Stored data:
=== Section Start ===

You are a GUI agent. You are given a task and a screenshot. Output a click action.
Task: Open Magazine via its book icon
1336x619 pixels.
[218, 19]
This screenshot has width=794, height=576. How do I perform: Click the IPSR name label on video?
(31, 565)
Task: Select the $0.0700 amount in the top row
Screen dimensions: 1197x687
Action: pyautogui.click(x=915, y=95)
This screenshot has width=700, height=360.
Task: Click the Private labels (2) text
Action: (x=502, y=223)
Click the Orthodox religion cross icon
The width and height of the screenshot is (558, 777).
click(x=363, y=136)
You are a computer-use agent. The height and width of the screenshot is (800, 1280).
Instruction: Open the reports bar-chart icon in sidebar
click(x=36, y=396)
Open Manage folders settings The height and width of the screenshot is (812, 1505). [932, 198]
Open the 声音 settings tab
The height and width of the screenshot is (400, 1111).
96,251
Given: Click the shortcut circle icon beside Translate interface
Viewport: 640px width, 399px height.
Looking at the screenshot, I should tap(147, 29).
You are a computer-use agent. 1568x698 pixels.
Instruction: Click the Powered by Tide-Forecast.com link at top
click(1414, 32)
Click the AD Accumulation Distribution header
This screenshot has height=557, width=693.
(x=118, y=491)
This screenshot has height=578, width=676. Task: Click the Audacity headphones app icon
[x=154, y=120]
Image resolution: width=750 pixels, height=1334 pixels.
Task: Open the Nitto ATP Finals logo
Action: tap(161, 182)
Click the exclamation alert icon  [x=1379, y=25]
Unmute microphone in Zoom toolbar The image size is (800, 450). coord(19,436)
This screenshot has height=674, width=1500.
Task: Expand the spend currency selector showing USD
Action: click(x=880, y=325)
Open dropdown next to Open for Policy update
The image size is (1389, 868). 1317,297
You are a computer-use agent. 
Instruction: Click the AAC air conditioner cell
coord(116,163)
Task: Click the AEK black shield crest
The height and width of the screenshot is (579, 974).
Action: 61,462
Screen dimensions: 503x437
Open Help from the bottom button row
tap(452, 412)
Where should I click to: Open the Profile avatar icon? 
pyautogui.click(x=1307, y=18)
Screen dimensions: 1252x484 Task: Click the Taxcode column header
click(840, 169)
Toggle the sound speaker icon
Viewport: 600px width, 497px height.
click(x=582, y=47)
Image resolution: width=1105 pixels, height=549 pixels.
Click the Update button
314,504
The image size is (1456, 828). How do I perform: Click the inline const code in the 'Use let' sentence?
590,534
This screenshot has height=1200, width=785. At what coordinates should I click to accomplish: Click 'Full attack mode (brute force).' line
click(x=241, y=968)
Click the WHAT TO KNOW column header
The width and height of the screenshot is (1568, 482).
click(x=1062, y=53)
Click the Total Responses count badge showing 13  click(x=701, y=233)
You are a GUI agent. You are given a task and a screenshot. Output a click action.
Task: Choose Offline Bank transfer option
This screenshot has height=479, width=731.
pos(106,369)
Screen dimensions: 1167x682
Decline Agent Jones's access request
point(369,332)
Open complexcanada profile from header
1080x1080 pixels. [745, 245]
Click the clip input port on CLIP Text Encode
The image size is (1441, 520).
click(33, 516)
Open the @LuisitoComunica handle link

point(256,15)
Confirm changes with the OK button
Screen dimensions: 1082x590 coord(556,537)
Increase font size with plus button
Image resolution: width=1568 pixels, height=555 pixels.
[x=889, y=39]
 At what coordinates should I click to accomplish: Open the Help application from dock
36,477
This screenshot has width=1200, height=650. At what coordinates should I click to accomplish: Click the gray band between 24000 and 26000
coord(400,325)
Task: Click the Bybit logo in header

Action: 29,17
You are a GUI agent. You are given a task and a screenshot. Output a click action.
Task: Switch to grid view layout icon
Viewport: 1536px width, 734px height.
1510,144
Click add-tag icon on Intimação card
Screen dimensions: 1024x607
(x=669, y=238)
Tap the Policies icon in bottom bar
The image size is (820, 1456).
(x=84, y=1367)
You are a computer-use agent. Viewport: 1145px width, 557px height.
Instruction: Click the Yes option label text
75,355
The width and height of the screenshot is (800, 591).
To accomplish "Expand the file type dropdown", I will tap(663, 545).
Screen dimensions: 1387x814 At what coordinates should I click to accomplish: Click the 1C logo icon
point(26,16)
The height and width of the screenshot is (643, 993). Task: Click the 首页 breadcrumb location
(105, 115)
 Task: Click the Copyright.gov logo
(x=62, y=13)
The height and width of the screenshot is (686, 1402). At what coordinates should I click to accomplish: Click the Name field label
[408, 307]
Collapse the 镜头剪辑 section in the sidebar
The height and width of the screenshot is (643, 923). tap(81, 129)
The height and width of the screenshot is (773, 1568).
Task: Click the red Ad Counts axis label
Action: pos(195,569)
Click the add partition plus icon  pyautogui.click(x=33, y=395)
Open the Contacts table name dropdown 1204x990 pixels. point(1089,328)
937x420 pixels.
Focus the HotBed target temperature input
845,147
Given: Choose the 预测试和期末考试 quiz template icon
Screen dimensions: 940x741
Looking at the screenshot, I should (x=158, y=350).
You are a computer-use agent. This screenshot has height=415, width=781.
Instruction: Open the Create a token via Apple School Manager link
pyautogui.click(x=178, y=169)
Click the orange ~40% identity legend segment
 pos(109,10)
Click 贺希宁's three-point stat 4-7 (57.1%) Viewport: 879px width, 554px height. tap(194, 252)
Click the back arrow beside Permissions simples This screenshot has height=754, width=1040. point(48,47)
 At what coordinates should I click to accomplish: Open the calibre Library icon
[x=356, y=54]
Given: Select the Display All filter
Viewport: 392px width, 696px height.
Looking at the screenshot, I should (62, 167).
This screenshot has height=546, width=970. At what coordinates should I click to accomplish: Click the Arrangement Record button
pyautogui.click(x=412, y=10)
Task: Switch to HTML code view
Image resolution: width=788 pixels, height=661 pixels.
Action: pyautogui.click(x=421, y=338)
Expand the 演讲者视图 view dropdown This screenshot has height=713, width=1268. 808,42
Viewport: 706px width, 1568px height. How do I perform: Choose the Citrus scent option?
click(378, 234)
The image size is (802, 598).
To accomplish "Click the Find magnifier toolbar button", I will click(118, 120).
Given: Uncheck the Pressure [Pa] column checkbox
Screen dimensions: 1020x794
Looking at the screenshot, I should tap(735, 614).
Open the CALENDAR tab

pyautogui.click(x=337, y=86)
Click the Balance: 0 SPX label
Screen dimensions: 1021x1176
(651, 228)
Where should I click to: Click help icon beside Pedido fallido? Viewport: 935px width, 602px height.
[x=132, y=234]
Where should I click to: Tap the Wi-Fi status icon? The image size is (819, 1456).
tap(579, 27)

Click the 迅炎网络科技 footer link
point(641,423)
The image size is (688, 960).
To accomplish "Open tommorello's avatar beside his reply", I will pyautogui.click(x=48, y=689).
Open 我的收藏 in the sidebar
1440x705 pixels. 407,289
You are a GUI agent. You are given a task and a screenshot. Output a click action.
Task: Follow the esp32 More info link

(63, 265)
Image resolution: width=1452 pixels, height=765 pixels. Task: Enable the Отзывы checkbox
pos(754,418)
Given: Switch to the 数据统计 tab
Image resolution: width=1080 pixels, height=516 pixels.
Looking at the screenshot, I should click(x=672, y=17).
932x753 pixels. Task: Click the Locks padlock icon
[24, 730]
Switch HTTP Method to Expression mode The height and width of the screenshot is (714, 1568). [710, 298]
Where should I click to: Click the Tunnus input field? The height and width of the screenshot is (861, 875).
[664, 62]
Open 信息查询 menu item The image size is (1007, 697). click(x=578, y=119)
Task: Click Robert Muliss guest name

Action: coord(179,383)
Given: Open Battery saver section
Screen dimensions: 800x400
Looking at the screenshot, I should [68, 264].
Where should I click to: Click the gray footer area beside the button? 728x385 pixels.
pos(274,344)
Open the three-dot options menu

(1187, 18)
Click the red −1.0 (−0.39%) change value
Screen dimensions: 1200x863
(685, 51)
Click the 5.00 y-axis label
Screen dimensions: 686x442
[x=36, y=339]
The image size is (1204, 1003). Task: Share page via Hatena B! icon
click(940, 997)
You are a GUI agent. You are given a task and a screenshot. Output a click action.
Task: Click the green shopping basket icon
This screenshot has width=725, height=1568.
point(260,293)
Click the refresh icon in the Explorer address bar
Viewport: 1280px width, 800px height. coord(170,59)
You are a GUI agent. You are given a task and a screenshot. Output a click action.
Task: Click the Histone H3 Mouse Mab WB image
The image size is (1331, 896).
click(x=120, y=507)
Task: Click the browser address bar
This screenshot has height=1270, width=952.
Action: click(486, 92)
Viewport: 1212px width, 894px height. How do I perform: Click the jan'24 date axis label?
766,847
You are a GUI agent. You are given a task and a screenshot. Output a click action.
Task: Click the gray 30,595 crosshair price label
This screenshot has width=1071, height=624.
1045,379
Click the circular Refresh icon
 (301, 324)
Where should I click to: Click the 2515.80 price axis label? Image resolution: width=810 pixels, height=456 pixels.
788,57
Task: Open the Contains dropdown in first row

=== Section End ===

| Your instructions |
Search the entries for the line holding "The image size is (1204, 1003).". Return that line and the ones after it through the last, exactly.

| Exercise output |
The image size is (1204, 1003). Task: Share page via Hatena B! icon
click(940, 997)
You are a GUI agent. You are given a task and a screenshot. Output a click action.
Task: Click the green shopping basket icon
This screenshot has width=725, height=1568.
point(260,293)
Click the refresh icon in the Explorer address bar
Viewport: 1280px width, 800px height. coord(170,59)
You are a GUI agent. You are given a task and a screenshot. Output a click action.
Task: Click the Histone H3 Mouse Mab WB image
The image size is (1331, 896).
click(x=120, y=507)
Task: Click the browser address bar
This screenshot has height=1270, width=952.
Action: click(486, 92)
Viewport: 1212px width, 894px height. How do I perform: Click the jan'24 date axis label?
766,847
You are a GUI agent. You are given a task and a screenshot. Output a click action.
Task: Click the gray 30,595 crosshair price label
This screenshot has width=1071, height=624.
1045,379
Click the circular Refresh icon
 (301, 324)
Where should I click to: Click the 2515.80 price axis label? Image resolution: width=810 pixels, height=456 pixels.
788,57
Task: Open the Contains dropdown in first row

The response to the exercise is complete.